━━ RECORDS PROVIDED

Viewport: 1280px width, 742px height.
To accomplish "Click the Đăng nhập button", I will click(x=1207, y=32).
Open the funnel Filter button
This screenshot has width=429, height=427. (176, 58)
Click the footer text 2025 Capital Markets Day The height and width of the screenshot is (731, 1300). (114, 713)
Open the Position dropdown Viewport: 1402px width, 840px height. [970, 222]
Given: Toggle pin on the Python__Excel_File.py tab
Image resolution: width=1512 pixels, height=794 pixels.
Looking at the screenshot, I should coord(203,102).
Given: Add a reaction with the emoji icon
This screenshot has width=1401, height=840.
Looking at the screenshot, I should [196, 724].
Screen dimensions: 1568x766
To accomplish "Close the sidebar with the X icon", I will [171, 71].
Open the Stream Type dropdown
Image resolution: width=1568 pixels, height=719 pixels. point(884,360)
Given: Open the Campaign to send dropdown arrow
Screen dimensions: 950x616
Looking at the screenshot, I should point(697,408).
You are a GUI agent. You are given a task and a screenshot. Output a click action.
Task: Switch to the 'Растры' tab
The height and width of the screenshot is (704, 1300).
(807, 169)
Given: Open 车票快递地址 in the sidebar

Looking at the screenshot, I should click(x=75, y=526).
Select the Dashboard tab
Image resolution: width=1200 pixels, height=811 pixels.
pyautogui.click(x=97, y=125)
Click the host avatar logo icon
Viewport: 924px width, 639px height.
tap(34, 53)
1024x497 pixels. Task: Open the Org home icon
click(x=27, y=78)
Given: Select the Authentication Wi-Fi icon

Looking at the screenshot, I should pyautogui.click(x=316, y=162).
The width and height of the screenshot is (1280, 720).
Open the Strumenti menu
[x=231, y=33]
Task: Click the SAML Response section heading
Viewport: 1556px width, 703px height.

━━━━

**WHAT TO WORK ON**
Every line above should be transcribed exactly.

**YOUR RESPONSE**
Viewport: 1280px width, 742px height.
To accomplish "Click the Đăng nhập button", I will click(x=1207, y=32).
Open the funnel Filter button
This screenshot has width=429, height=427. (176, 58)
Click the footer text 2025 Capital Markets Day The height and width of the screenshot is (731, 1300). (114, 713)
Open the Position dropdown Viewport: 1402px width, 840px height. [970, 222]
Given: Toggle pin on the Python__Excel_File.py tab
Image resolution: width=1512 pixels, height=794 pixels.
Looking at the screenshot, I should coord(203,102).
Given: Add a reaction with the emoji icon
This screenshot has width=1401, height=840.
Looking at the screenshot, I should [196, 724].
Screen dimensions: 1568x766
To accomplish "Close the sidebar with the X icon", I will [171, 71].
Open the Stream Type dropdown
Image resolution: width=1568 pixels, height=719 pixels. point(884,360)
Given: Open the Campaign to send dropdown arrow
Screen dimensions: 950x616
Looking at the screenshot, I should point(697,408).
You are a GUI agent. You are given a task and a screenshot. Output a click action.
Task: Switch to the 'Растры' tab
The height and width of the screenshot is (704, 1300).
(807, 169)
Given: Open 车票快递地址 in the sidebar

Looking at the screenshot, I should click(x=75, y=526).
Select the Dashboard tab
Image resolution: width=1200 pixels, height=811 pixels.
pyautogui.click(x=97, y=125)
Click the host avatar logo icon
Viewport: 924px width, 639px height.
tap(34, 53)
1024x497 pixels. Task: Open the Org home icon
click(x=27, y=78)
Given: Select the Authentication Wi-Fi icon

Looking at the screenshot, I should pyautogui.click(x=316, y=162).
The width and height of the screenshot is (1280, 720).
Open the Strumenti menu
[x=231, y=33]
Task: Click the SAML Response section heading
Viewport: 1556px width, 703px height.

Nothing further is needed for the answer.